Neuer Roman bringt den Völkermord an den Armeniern in deutsche Klassenzimmer
Vadim BlochNeuer Roman bringt den Völkermord an den Armeniern in deutsche Klassenzimmer
Ein neuer Roman der Autorin Laura Cwiertnia bringt den Völkermord an den Armeniern in deutsche Klassenzimmer. Im März bei Reclam Verlag erschienen, setzt sich "Auf der Straße haben wir andere Namen" mit den Themen Völkermord, Überleben und den Erfahrungen türkischer Migranten in Deutschland auseinander.
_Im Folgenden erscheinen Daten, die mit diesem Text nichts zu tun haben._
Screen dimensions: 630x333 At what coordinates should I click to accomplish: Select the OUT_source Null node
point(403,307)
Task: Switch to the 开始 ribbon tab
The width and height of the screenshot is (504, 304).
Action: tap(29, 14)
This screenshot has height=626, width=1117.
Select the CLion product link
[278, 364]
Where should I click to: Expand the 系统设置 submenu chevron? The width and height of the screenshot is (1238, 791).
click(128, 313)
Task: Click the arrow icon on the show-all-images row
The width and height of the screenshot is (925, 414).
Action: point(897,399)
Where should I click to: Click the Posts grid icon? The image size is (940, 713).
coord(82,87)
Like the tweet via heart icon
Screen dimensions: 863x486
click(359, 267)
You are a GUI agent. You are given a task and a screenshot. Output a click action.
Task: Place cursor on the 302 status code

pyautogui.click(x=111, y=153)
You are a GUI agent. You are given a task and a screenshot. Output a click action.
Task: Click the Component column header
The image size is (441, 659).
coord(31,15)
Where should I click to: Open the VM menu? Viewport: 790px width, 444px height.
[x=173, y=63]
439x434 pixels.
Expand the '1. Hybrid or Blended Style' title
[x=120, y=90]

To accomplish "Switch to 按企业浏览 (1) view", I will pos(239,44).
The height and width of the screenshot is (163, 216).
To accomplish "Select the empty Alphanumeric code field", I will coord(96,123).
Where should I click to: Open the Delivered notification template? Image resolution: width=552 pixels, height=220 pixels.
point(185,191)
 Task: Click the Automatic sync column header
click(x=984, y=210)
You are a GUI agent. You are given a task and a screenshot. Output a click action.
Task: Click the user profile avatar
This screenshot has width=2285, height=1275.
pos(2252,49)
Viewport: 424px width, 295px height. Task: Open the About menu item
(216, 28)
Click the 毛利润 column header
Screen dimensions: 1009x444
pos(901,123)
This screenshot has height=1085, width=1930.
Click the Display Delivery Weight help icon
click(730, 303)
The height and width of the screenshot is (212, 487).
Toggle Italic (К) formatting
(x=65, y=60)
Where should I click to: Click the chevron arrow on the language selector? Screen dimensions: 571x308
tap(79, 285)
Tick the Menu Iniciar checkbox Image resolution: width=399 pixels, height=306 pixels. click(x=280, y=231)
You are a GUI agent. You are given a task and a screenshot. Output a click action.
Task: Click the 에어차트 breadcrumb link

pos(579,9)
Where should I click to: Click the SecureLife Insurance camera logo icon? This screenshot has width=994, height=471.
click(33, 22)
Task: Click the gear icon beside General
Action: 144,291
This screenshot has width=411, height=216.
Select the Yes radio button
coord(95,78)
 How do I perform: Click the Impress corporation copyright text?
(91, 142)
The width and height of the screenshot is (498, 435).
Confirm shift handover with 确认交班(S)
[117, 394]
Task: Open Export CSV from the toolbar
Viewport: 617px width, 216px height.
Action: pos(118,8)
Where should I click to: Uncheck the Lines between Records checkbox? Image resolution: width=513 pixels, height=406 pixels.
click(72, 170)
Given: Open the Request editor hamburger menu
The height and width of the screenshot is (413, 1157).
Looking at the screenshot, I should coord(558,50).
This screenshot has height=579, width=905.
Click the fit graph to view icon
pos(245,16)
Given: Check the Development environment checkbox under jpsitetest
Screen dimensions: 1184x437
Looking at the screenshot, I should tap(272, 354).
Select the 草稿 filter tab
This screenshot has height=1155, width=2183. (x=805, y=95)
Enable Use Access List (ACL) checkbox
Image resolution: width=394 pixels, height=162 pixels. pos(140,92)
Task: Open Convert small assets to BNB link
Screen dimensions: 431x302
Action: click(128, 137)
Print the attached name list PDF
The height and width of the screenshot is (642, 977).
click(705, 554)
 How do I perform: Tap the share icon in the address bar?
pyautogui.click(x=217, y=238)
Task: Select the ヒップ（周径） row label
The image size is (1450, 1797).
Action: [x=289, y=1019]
Das Buch erscheint zu einer Zeit, in der Schulen weiterhin Schwierigkeiten haben, die Massaker von 1915 zu vermitteln – obwohl der Bundestag 2016 in einem Beschluss ihre Behandlung im Unterricht vorschrieb.
Vor 111 Jahren begann der Völkermord an den Armeniern, bei dem im Osmanischen Reich etwa 1,5 Millionen Menschen ermordet wurden. Deutschland, damals Verbündeter der Osmanen, war in die Gewaltverbrechen verstrickt. Doch trotz des Bundestagsbeschlusses von 2016 wird das Thema in vielen Schulen ausgeklammert. Lehrerinnen und Lehrer nennen überfüllte Lehrpläne, Zeitmangel und fehlende Fortbildungen als Gründe für die Auslassung.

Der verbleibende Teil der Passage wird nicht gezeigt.